____ Records provided

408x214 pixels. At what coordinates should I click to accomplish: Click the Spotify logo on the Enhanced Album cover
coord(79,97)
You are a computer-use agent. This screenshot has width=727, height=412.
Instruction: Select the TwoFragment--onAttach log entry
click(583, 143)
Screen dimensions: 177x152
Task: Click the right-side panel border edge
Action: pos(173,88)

________
____ Records provided

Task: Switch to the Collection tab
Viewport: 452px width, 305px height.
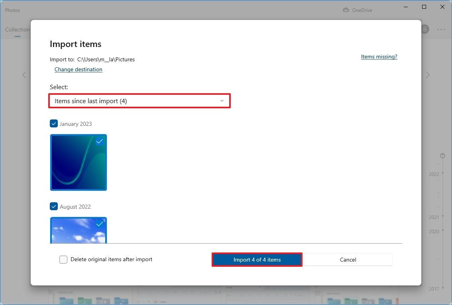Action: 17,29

________
____ Records provided

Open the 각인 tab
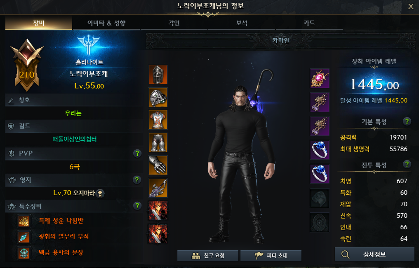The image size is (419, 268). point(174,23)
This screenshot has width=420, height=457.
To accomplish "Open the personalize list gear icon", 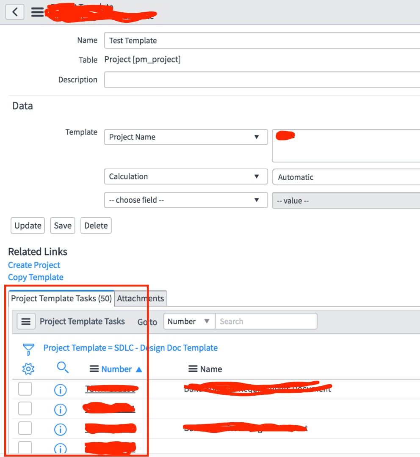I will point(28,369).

________

● **Problem description**:
The lines to return are those with the string "screenshot" in them; copy each from the entries above.

● **Your solution**:
You are a computer-use agent. This screenshot has width=727, height=412.
This screenshot has width=420, height=457.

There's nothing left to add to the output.